## begin
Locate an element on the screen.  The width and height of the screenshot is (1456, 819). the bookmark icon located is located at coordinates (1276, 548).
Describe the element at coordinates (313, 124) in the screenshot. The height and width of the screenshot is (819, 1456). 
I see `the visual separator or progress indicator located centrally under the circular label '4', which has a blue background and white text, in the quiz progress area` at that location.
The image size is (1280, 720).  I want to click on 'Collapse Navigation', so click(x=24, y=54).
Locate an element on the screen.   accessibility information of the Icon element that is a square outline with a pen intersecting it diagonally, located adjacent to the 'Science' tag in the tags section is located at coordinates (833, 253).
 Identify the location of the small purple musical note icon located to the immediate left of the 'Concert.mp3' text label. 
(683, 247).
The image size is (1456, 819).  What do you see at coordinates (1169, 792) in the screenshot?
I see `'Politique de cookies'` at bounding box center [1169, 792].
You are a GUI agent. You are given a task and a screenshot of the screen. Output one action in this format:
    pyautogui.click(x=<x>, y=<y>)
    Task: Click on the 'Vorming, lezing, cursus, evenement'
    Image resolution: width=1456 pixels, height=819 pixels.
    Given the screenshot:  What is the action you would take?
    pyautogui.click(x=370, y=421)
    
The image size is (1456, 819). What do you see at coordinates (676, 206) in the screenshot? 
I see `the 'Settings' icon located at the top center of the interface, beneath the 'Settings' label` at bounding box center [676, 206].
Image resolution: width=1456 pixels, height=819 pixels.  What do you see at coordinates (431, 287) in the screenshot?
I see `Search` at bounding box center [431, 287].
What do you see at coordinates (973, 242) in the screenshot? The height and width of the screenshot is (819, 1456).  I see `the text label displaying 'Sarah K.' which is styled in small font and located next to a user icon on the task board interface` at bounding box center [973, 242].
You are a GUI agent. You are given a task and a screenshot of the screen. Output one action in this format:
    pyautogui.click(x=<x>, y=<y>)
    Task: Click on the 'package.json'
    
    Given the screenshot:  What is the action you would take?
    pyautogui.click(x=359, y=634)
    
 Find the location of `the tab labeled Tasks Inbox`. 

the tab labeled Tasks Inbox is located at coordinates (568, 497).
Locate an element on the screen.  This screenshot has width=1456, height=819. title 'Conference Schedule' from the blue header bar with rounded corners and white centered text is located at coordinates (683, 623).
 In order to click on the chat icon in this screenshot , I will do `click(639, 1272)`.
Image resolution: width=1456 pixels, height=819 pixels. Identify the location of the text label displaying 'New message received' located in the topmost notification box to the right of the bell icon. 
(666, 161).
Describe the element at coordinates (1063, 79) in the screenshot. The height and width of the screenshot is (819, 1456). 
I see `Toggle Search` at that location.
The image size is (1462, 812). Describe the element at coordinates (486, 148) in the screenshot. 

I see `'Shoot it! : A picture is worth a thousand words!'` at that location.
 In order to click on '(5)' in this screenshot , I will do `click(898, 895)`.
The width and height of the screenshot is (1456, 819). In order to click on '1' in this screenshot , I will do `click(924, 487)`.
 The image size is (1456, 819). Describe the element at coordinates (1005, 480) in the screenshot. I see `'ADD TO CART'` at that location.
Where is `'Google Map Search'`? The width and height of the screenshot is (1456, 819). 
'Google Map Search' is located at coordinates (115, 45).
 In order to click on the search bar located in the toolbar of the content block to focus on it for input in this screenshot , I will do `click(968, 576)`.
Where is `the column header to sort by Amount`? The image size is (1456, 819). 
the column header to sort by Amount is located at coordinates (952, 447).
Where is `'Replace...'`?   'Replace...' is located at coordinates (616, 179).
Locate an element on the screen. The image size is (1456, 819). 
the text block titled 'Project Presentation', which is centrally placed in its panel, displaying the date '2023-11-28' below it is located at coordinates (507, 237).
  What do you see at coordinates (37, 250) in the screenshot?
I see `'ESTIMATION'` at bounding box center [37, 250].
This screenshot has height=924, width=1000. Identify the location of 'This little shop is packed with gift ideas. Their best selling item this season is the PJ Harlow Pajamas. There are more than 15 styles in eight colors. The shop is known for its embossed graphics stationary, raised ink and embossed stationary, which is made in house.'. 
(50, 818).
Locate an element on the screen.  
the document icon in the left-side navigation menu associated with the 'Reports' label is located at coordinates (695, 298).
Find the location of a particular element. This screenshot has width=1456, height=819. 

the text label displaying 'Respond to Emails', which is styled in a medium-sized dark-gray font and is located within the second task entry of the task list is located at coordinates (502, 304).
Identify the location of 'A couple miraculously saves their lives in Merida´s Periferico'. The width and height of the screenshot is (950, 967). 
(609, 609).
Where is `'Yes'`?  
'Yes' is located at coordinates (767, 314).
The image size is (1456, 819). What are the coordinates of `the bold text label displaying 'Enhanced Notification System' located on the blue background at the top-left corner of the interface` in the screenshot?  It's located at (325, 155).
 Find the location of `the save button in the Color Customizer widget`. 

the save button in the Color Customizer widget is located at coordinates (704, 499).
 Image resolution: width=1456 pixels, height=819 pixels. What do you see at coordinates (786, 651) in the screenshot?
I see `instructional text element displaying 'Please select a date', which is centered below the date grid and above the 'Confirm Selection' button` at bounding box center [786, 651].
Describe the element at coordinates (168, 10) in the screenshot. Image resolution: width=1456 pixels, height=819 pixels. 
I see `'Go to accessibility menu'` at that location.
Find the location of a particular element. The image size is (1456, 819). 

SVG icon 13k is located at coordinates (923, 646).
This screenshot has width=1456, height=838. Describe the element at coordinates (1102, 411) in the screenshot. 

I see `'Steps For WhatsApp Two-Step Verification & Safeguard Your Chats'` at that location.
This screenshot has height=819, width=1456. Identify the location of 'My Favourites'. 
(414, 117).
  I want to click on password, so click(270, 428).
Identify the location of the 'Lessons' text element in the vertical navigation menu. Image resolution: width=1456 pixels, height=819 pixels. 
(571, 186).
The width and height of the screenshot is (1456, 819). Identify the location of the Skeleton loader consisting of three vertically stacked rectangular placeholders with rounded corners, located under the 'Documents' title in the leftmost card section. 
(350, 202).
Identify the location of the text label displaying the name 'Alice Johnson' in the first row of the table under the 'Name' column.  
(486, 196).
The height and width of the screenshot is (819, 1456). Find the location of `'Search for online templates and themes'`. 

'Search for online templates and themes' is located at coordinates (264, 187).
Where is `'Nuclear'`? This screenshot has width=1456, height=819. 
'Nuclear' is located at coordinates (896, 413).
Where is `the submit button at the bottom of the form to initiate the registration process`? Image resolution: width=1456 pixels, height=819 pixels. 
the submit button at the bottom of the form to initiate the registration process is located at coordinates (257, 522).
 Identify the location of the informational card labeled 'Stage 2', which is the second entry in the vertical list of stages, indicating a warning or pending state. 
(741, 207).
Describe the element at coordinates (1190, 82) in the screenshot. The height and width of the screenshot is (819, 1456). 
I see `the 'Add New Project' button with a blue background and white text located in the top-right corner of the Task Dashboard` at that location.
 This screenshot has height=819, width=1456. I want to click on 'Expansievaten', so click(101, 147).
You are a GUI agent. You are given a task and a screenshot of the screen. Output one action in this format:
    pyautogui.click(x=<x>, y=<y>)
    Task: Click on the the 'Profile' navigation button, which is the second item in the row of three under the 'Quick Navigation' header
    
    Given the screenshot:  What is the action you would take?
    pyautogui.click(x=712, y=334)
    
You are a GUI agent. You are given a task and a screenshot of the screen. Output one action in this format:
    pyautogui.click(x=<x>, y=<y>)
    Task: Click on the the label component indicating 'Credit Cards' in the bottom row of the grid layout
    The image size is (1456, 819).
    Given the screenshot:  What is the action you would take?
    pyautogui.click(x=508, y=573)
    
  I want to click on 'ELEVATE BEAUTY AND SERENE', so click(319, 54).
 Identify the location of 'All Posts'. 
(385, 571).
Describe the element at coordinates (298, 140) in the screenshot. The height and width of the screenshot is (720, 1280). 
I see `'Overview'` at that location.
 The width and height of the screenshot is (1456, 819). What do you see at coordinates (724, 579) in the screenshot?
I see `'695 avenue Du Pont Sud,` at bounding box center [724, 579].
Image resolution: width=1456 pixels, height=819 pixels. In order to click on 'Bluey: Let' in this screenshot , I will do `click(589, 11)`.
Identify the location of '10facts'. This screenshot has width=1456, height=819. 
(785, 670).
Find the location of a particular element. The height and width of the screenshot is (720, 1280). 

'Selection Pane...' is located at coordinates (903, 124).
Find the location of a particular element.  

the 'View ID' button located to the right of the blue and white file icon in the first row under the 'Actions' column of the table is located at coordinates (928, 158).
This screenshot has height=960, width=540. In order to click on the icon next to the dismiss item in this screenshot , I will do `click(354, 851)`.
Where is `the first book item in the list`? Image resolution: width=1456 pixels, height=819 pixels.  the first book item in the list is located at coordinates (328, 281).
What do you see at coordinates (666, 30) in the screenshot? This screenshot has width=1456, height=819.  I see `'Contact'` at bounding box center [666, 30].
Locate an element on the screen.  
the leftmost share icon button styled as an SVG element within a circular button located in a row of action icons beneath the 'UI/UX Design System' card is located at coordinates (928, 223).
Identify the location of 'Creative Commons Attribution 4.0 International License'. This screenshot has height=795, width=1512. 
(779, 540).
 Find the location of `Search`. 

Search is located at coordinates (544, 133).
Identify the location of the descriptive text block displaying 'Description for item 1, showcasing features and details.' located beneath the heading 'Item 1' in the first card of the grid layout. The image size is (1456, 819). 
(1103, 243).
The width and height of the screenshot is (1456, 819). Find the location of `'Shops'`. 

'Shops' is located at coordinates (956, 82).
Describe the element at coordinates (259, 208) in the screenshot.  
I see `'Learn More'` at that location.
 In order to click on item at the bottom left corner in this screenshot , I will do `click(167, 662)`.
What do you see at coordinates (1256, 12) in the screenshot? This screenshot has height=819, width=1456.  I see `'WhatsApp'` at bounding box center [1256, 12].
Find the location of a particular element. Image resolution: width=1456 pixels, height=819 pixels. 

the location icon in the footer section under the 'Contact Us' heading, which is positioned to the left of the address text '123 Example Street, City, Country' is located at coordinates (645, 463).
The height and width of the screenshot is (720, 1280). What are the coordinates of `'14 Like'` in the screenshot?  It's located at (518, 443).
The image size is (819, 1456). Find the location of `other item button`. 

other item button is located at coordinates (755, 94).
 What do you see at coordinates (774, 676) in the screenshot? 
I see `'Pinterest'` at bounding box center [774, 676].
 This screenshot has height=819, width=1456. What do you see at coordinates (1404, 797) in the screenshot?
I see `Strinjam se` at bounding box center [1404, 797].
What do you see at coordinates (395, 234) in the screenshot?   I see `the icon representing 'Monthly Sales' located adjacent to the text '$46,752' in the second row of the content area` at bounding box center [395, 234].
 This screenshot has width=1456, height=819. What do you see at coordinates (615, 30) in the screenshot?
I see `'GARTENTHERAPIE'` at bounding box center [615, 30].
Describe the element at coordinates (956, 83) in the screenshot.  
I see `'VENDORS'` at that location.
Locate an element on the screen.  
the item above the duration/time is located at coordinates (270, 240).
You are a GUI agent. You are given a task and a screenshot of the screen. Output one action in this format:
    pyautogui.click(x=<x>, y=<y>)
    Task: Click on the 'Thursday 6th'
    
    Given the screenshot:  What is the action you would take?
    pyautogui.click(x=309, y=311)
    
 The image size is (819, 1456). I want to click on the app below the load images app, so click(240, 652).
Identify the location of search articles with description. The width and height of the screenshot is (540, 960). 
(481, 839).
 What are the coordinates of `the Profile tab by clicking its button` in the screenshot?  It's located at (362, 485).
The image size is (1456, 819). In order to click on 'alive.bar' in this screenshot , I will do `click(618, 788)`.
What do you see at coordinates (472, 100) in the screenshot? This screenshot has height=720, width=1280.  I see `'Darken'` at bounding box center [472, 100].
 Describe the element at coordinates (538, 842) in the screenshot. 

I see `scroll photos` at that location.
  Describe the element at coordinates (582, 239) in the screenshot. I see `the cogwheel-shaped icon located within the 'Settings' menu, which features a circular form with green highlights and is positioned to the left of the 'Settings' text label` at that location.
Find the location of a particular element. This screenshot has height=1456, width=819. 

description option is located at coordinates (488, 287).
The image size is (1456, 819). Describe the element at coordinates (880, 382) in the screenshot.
## end
■ **Job**:
In the items from the line with "Identify the location of the 'Lessons'" up to and including the line with "(571, 186).", substitute "side navigation menu" for "vertical navigation menu". Write out only those lines again, with nothing else changed.

■ **The output**:
Identify the location of the 'Lessons' text element in the side navigation menu. Image resolution: width=1456 pixels, height=819 pixels. 
(571, 186).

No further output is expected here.